Yesterday I (well, we) finally got around to setting up the "new" fish tank my nanny gave me. It was for my female betta fish, she's red and he rname is Angie. The only problem was, one pice was missing so we couldn't get the lid on at all... So we just put the filter on and used cardboard to cover the top thinking it'd be alright. We put Angie in her new home and she was content as can be swimming around in her new larger home (her other tank, no more like fish bowl is small in comparison). So we left her over night in there, woke up this morning I saw her swimming around. Good I thought, the cardboard did stop her from jumping out.
Wow, I was wrong... A little while later I walked by and I couldn't see her, there is a cave thing in there, so I figured she had hide herself in there. About an hour later I walked by, still no sign of her. I thought this was really weird... So my fiance and I looked and looked, we even reached in and moved the cave. She wasn't in there.

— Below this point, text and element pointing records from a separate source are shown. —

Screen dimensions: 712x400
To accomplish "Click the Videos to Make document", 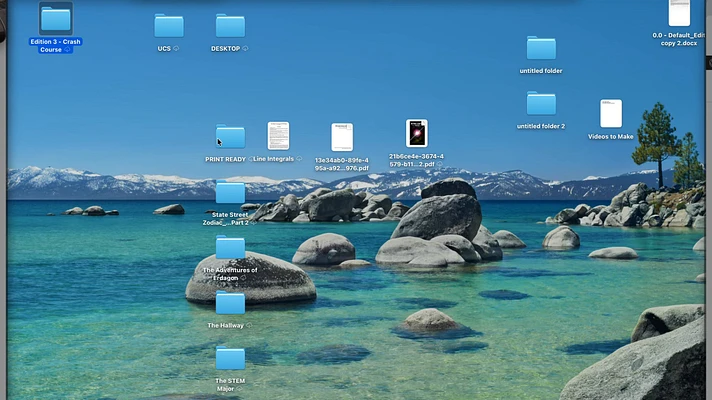I will click(x=611, y=113).
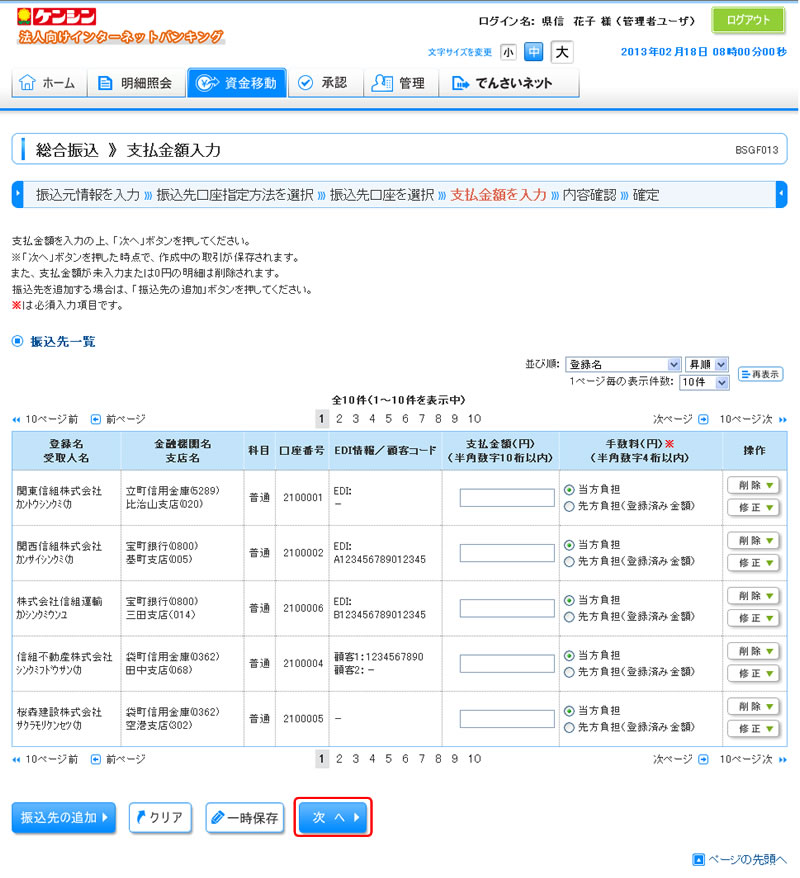The width and height of the screenshot is (800, 878).
Task: Click 削除 button for 信組不動産株式会社
Action: pyautogui.click(x=755, y=651)
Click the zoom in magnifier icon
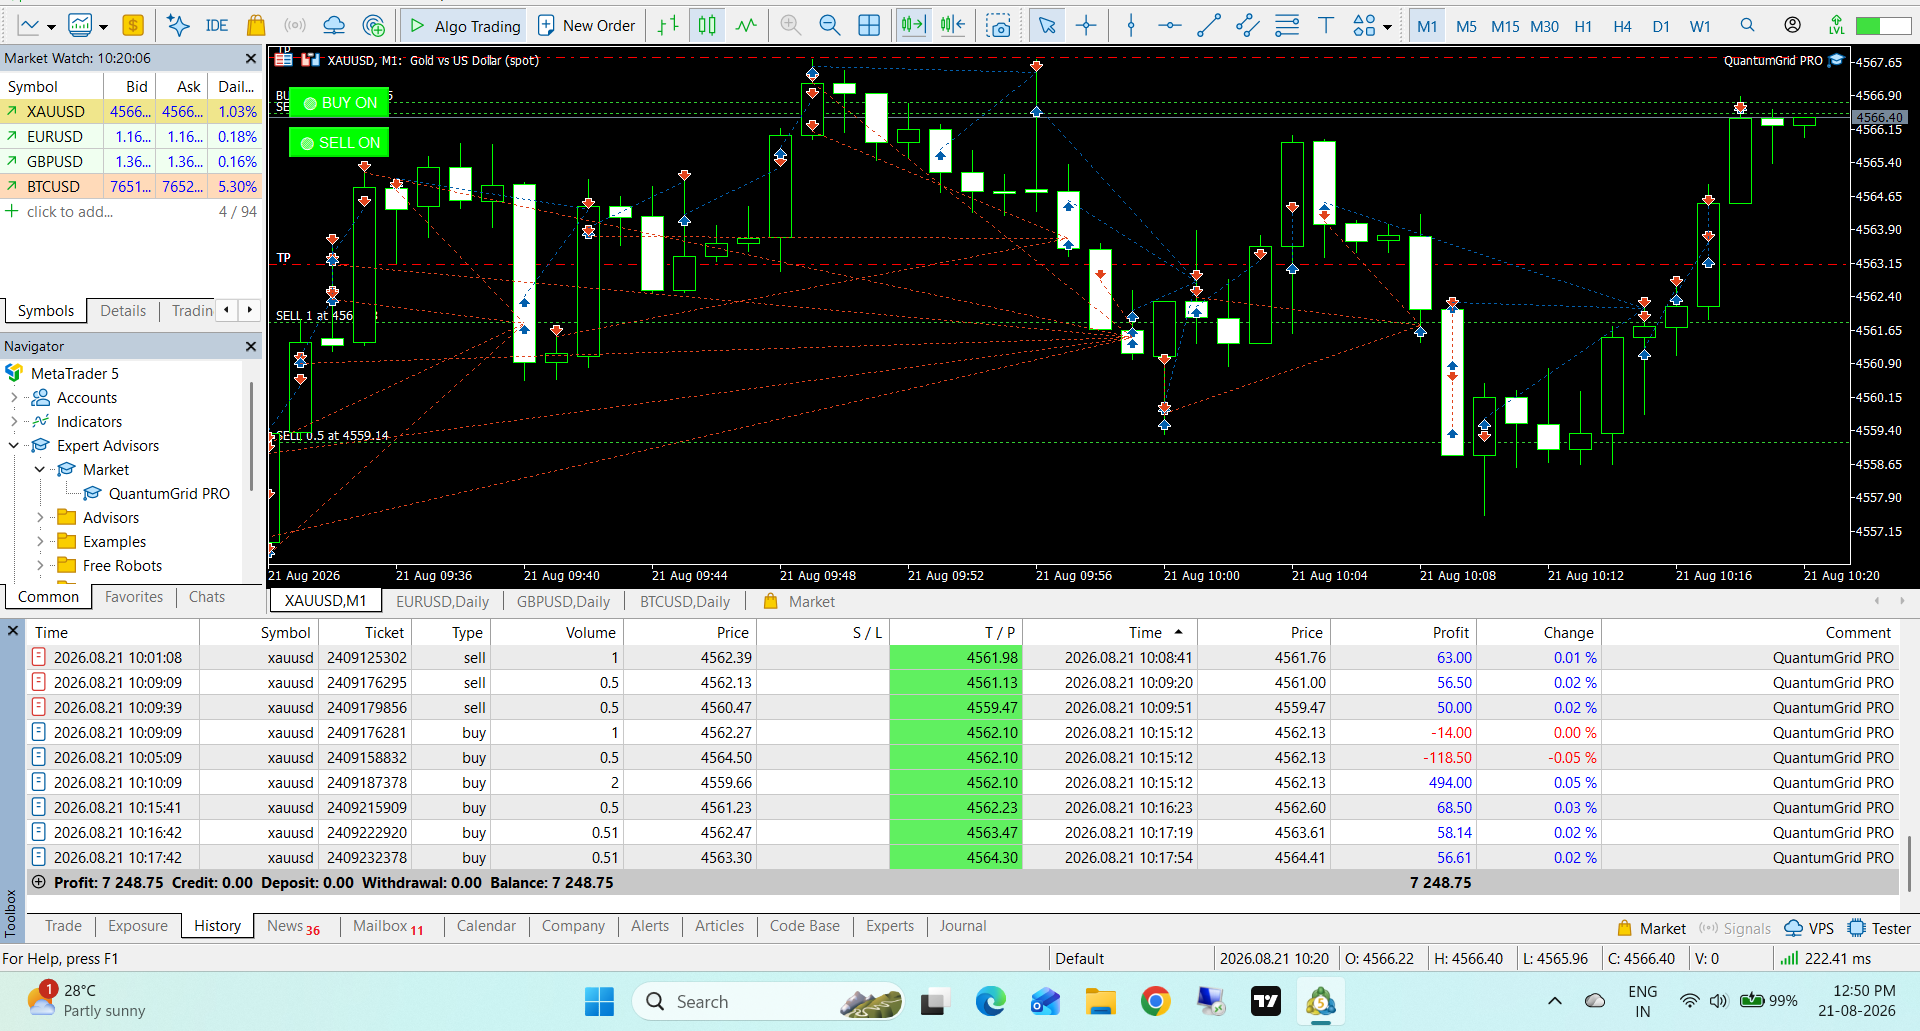Viewport: 1920px width, 1031px height. (x=790, y=26)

Then I realised, she must have jumped out, but where?! We have a cat, so we were worried that she ate it. But there was no way Angie could have jumped out the front of the tank. There was a gap in the back though, the tank is on top of a movable cupboard in our kitchen, instantly I figured she must be behind there. Honestly though I feared the worst, I'd almost rather her have been eaten by my cat then have a slow suffocating death behind the cupboard.
So my fiance moved the cupboard and looked while I held the cat, yep there she was, unmoving and full of dust and hair. We just put her in her new tank, she finally got to have some new freedom and a nice big tank... She jumps out the morning after and dies. It made me feel so sad for some reason, I'm just really sensitive, I have always been.
Although it doesn't stop here...
I told my fiance to scoop her up, MAYBE she might still be alive... it didn't look like it, I mean it have been an hour or so, she was covered in dust and not moving... For some reason anyway I had some hope. My finace quickly filled up a measureing cup with tap water and dropper her in, she floated to the top unmoving. I started to cry and I held my cat (my cat was more curious, I bet she wanted that fish). I felt kind of stupid crying over a fish, but I let it out anyway... My fiance looked just as sad. I walked over and looked at my fishy. I'd had her for months... I know fish die eventually, but I didn't want it to be this way. Then I noticed something...
Her gills were pulsing again!!!
I wondered at first if maybe it was an illusion, that water was just filling her up or something. I kept watching and I became convinced she had started breathing again. So I put on a glove and reached in and started to push he deeper into the water to make it easier for her. I let go, she floated up again, I was determined though. I pushed her down, then I started to stroke her to get the dust and hairs off of her scaly body. Her fin started to move, but only one... I thought to myself if maybe it would be worse for her to come back to life if she's gimped like that. I internally decided if she made no recovery I would kill her quickly and swiftly. That time didn't come yet though, I know she's need some time, get the dust off her sides and being able to breath again. I mean I wouldn't expect a coma paitent to pop out of bed and dance around after waking up. So I kept up with poking and gently stroking the dust and debris off her. Then happily her other fin started to move and she would occasionally jerk away from my intruding finger.
I was seriously amazed at this point, I did not know you could revive your fish after that.
Only my hope discovered this... What if I had just given up and threw her away?
I couldn't though, inside I knew.
It just really makes me think about life and the decisions people make.
Right now she's in her tank relaxing, she swims occasionally. I don't know if she'll be better fully ever.
For now she's on observation, I have no idea if she might randomly die. I hope not, I hope she makes the full recovery.
If not, at least I tried... So we'll see.
Comments (1)
Wow. That's amazing. I've had several fish do the same thing. But usually when we've been away from home for a few hours, so we've never tried putting them back in water. And don't feel stupid crying over a fish... I do the same thing.